Mi chiedo come sia possibile tutto questo.
Ho un attimo di sconforto e lo sguardo fisso a terra, non ho la percezione del tempo che passa la vista mi si annebbia è rabbia, sconforto, delusione non so più cosa gli occhi diventano lucidi non so per il sudore o le sensazioni che provo…
Cerco di farmi forza e mi rialzo per andare a controllare il paziente.
Mirko è al mio fianco bardato come l’omino michelin, quasi comico se non fosse per proteggersi, ci scambiamo un sorriso, il supporto dei volontari tra di loro, sono razza a parte chissà chi glielo fa fare.
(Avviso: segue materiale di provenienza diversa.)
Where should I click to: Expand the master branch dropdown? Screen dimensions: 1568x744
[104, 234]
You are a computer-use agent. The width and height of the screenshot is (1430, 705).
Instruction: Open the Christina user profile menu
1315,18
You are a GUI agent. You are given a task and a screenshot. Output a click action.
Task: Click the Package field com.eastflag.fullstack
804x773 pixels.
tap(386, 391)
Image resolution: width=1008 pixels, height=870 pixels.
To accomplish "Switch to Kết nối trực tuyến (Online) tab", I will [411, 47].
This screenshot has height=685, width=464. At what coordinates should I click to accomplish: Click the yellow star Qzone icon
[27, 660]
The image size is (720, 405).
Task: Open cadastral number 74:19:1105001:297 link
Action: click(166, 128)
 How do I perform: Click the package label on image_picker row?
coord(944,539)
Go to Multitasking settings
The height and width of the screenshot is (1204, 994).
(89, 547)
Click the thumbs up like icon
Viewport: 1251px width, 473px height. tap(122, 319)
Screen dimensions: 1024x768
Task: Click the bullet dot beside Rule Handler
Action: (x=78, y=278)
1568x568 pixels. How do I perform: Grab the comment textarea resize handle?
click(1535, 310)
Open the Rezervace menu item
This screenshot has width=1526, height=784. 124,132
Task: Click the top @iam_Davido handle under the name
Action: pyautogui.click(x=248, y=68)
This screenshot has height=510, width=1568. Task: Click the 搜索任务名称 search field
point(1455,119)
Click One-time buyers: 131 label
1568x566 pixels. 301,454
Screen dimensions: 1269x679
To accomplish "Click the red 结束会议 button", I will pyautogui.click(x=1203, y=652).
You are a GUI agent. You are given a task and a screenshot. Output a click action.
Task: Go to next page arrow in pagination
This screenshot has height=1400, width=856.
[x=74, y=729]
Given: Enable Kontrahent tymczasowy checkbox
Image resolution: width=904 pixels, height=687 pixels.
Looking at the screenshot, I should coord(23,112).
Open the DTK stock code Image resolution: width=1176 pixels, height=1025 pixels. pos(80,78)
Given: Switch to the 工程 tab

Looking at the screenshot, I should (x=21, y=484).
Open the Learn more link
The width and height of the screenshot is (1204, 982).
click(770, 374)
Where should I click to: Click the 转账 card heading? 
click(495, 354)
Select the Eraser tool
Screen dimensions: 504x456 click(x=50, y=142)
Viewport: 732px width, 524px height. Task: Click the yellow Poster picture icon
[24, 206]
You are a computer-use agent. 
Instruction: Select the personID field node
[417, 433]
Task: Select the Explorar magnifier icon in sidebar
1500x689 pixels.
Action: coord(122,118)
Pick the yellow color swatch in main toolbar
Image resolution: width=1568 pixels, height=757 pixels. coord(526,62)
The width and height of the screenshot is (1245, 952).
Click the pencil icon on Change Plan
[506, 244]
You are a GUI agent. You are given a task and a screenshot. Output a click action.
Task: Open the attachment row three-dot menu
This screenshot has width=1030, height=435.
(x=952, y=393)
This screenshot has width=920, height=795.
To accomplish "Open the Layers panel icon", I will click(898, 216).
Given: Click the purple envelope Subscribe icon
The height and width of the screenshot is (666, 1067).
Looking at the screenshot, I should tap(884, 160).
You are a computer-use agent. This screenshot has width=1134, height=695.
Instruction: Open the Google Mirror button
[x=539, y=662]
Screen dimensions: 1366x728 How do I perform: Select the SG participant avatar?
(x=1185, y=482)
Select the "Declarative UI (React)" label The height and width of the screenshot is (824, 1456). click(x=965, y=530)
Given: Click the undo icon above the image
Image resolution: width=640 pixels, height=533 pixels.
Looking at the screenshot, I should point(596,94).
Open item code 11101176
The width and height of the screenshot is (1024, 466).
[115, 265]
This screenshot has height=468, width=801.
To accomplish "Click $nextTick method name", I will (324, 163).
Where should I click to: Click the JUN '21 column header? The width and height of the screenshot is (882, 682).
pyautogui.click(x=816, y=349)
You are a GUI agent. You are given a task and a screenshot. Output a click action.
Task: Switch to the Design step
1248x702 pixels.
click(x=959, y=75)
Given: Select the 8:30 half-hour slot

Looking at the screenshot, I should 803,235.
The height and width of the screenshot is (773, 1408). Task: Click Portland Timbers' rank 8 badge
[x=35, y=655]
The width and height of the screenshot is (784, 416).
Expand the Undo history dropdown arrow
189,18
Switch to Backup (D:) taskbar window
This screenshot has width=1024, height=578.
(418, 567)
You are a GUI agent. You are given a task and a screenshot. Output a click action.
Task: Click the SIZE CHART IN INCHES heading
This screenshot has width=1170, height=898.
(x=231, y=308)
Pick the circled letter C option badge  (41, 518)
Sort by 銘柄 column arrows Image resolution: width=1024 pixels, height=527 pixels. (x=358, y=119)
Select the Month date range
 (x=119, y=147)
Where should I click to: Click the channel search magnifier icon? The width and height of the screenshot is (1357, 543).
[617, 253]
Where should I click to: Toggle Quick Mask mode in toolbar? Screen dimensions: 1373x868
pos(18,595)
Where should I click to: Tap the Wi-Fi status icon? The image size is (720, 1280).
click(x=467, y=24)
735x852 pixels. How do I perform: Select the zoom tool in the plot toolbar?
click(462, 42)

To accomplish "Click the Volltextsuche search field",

Attendiamo, guardiamo il paziente cercando di sorridere e non spaventarlo dietro a tutta questa bardatura.
Il reparto non è preparato ad accoglierci, non ci sono i posti letto. In più devono sanificare, il personale lavora senza sosta, i casi volano.
Siamo in fila, siamo la quarta ambulanza ad attendere e purtroppo ostacoliamo pure il passaggio. Siamo arrivati alle 14 ed è già passata un’ora un ora di attesa snervante con il paziente che è teso impaurito, un’infermiera viene a controllare lo stato, come api operaie cercano di far funzionare tutto e ci regalano un sorriso, sanno che capiamo, che lavoriamo al loro fianco.
Tutti stiamo bene, ma l’attesa sarà lunga ed il freddo della giornata si fa sentire soprattutto perché siamo in una zona d’ombra dove si infrange il vento.
Ci troviamo a Cisanello, nel percorso pronto soccorso Covid e la mia mente viaggia nell’attesa, faccio riflessioni.
Strappiamo le persone da casa o le trasferiamo da ospedale ad ospedale cercando di rassicurarle nel breve tragitto percorso, ma aimè guardo i loro occhi e ascolto le loro parole e mi si riempie il cuore, non solo di rabbia ma di dispiacere e sconforto.
Cerco di essere disponibile, mantenendo le distanze e prendendo i parametri per assicurarci la loro stabilità.
Sono persone, sono esseri umani.
Noi siamo Volontari, operatori sanitari…
Non è facile caricarci di così tante emozioni,
la nostra mente ed il nostro corpo ne risente.
Il paziente è riuscito ad andare in reparto solo alle 18.30 e come è stata dura per lei è stata dura altrettanto per noi.
Vestizione completa effettuata alle 13.30 da me ed il mio collega, solo alle 19 ci siamo liberati da questo claustrofobico abbigliamento.
Difficoltoso era respirare e camminare, ma la soddisfazione più grande è stata quando ho avuto il piacere di contattare il familiare e rassicurare che il proprio figlio fosse salito e in buone mani, pronto a ricevere le giuste cure.
Il ringraziamento e la voce tremante del padre è stata una rassicurazione del lavoro che svolgiamo.
Abbiamo tutti noi visto persone che deridono ciò che facciamo, mettono in dubbio che ci sia qualcuno sulle ambulanze, che youtube dica la verità, che queste persone non soffrano, che non si sentano mancare il respiro, che non abbiano l’ossigeno, questa è la storia di queste foto vista dagli occhi di Michela.
Non c’è paura, non c’è giudizio, non c’è critica, non abbiamo le risposte come tanti credono, abbiamo il cuore e la certezza che la voce tremante che emoziona un genitore che non sa quando rivedrà il figlio è una voce più forte delle grida di chi al bar 20 anni fa sarebbe stato trattato come lo scemo del paese.
Grazie Michela, grazie Mirko, grazie ragazzo in tuta arancione….qualsiasi nome tu abbia!